Und selbst dann sei es nicht damit getan, bei Neuanschaffungen einfach nur die jeweils älteste IT-Komponente zu ersetzen. Richtiger sei es, die Architektur anzuschauen, und zu beurteilen, ob man das gesamthaft anders, sicherer lösen kann.

«Verlässliche Partner, die man kennt und denen man vertraut, sind entscheidend. Denn es muss schnell gehen.»

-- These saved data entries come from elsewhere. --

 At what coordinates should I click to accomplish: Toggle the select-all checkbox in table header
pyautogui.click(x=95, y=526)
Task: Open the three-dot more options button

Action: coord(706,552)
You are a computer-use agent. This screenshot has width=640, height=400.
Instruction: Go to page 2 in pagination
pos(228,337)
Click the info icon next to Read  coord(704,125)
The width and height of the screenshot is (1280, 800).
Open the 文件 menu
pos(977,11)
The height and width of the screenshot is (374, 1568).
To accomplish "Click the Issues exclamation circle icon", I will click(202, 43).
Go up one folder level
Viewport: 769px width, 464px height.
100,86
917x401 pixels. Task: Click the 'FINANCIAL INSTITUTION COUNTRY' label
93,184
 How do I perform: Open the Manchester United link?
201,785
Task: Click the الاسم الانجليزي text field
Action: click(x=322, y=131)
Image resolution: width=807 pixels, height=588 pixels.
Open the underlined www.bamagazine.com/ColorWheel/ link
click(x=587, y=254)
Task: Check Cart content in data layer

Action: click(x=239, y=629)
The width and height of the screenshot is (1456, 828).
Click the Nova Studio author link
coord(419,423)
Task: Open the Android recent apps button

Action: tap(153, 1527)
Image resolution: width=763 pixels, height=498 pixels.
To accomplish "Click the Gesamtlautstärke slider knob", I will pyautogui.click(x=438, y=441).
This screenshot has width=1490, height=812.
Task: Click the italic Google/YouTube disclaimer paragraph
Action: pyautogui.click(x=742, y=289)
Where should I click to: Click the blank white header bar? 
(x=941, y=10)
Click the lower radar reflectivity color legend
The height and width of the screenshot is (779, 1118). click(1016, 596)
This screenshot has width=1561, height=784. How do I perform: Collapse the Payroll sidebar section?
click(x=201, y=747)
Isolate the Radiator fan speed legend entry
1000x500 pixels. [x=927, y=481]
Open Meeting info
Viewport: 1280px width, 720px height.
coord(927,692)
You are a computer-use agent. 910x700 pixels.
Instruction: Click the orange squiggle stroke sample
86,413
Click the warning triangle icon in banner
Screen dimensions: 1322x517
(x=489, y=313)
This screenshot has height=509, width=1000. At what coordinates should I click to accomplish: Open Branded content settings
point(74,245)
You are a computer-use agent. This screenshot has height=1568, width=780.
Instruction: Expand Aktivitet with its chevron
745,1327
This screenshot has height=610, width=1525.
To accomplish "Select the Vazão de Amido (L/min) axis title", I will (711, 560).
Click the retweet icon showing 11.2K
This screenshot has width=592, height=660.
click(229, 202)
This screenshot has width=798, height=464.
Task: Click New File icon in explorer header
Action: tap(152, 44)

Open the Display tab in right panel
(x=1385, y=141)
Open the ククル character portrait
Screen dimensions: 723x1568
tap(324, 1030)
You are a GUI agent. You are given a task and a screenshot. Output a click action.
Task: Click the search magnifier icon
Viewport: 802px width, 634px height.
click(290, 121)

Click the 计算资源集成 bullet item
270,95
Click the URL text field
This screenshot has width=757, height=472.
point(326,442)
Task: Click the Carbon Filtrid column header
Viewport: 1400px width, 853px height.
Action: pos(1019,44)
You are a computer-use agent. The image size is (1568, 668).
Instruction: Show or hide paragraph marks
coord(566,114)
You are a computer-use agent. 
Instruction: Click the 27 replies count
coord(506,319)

Andreas Borer, CEO der Rittmeyer AG

Köpfe in der Krise kennen

Entscheidend sei es, detektieren zu können, dass ein Angreifer eingedrungen ist. Und falls er es geschafft habe, dabei etwas anzurichten, dass man die Fähigkeiten und Möglichkeiten habe, entsprechend schnell wieder alles bereinigen und hochfahren zu können. Das sei im Grunde genau das, was die BRUGG GROUP jetzt durchlebt habe, fasst Andreas Borer zusammen: «Wir haben gesehen, wie wichtig es ist, dass man auf einen solchen Fall vorbereitet ist, und dass man verlässliche Partner hat, die man kennt und denen man vertraut, mit kurzen, unkomplizierten Kommunikationswegen. Das ist in einer solchen Situation wichtig, denn es muss schnell gehen.»

Und auch CISO Michel Herzog ist zufrieden: «Alle Beteiligten haben richtig reagiert. Niemand musste überlegen, ob und wie man die Situation unter dem Deckel halten soll. Es wurde sofort offen kommuniziert, technische Unterstützung angefordert, und sämtliche Ressourcen konzentriert und auf den Vorfall fokussiert.»

Die Systeme sind wieder ‹up and running›. Dennoch gibt es nicht einfach ein ‹Zurück zur Tagesordnung›. «IKT-Sicherheit zu gewährleisten, ist ein kontinuierlicher Prozess.», schliesst CIO Roland Hürlimann.